A member of the Order of Canada, the Ottawa-born Quilico has appeared on more than fifty records and was this year added to CBC Radio's “In Concert Hall of Fame,” which celebrates the greatest Canadian classical musicians of all time. After sharing the top prize with Murray Perahia in a concerto competition at the age of fourteen, The New York Times dubbed her a “promethean talent,” praise greater hard to imagine. Her recordings encompass traditional and contemporary classical, with Chopin, Liszt, and Mozart in the former and Ann Southam (five titles to date) the latter. Her recordings have championed Canadian music, with four receiving JUNO nominations, and works by women composers.

Six Ings by Cowell provides a fascinating entry point, even if its components are miniatures. They're not so brief, however, that a distinct impression isn't established when each explores a contrasting musical texture. Titles hint at those differences, with the delicate, suspended quality of “Floating” far unlike the cat-like “Frisking,” rambunctious “Scooting,” and incandescent “Fleeting.” Rzewski's Winnsboro Cotton Mill Blues follows, its single-movement design standing in marked contrast to the blink-and-you'll-miss-it character of Cowell's. Exuding a primal power, Cotton Mill Blues begins with dense tone clusters swelling into tsunami-like waves that gradually give way to a less engulfing juxtaposition of rollicking patterns and melodic figures. Gershwin-like episodes emerge alongside blues and folk passages before the expressive, wide-ranging travelogue ends.

Gershwin himself is represented by a thoroughly endearing suite that features some of his most beloved tunes: “The Man I Love” is handled affectionately by Quilico (the pianist even working a few moments of stride into the treatment), “Oh, Lady Be Good!” is playful, “I Got Rhythm” exuberant, and “Somebody Loves Me” blues-drenched. As different as Gershwin and Cowell are, there is a connection between them, the former having taken private composition lessons with the latter. During her performance of Westcott's suite, his long-time interests in ragtime and blues piano assert themselves, particularly in “Wannabe a Rag,” though the slightest hint of “Promenade” from Pictures at an Exhibition also arises in the eloquent rumination “Suite-Prelude.” Perhaps the best argument on behalf of the Toronto-based composer is made by the elegant meditation “Ballade,” however.

While material by Gershwin, Rzewski, and Cowell is often included on piano-themed recordings, Tatum and Monk are less commonly featured, which makes their inclusion here all the more pleasing. Monk's well-known for her innovative vocal works (including the magnificent opera Atlas), but her solo piano pieces are as emblematic of the composer. All of the selections are instantly identifiable as Monk creations, from the ebullient Windows in 7 and Railroad (Travel Song) to the brooding St. Petersburg Waltz.
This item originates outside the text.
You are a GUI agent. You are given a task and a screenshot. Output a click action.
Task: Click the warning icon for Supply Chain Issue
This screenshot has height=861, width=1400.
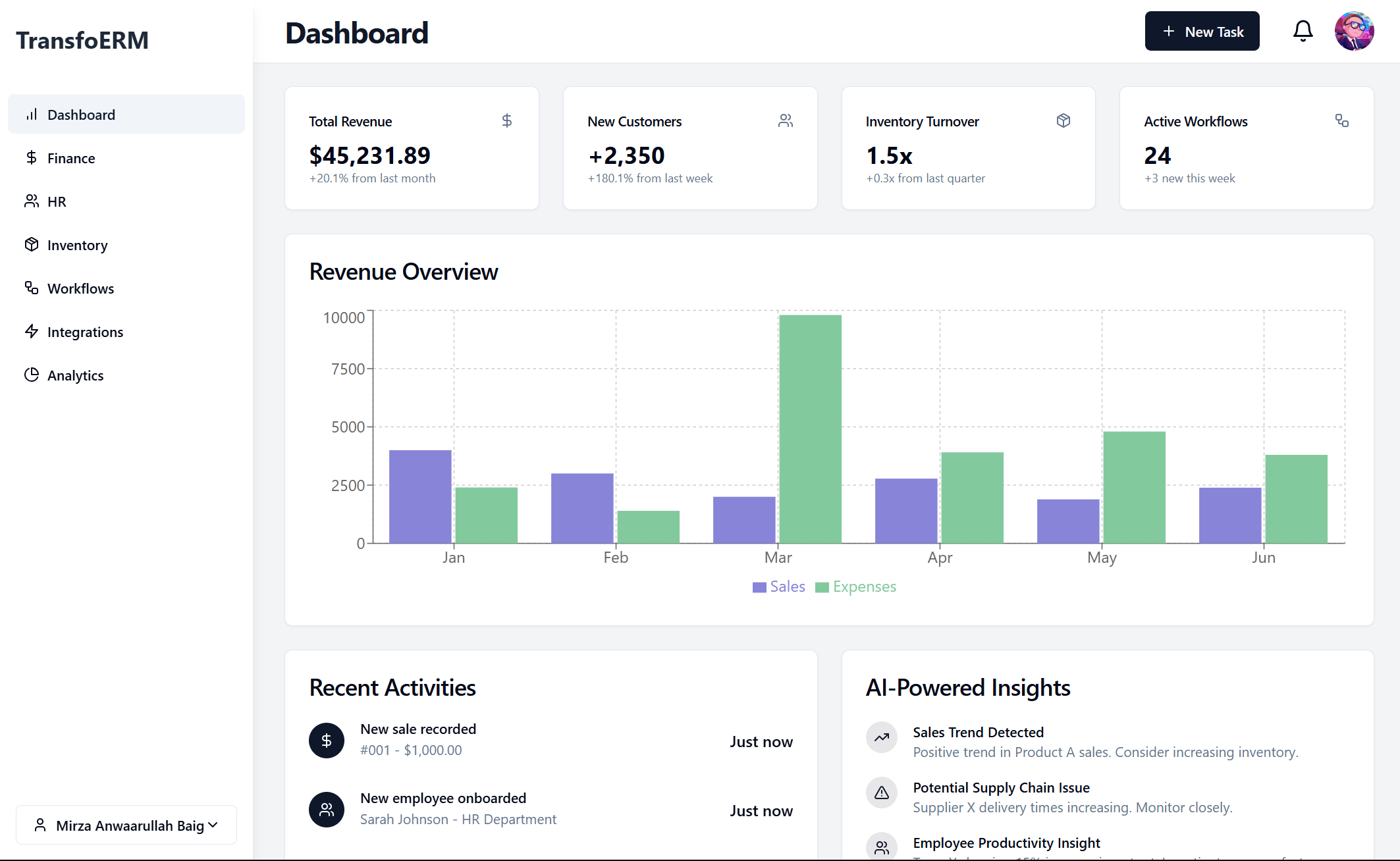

The brief closing selections, two popular tunes of the '30s and '40s, weren't written by Tatum but are performed by Quilico in arrangements by the jazz legend to give an indication of the titanic force he was at the keyboard. “I'll Never Be the Same” is abundant in trills and cascades, while the Ellington-penned “Don't Get Around Much Anymore” caps the release with no small amount of charm. By album's end, it seems conceivable that a formal concert performance by Quilico of contemporary classical works might be as likely a possibility as a nightclub set featuring Ellington, (Thelonious) Monk, and Gershwin. Either scenario would be as satisfying for the attendee.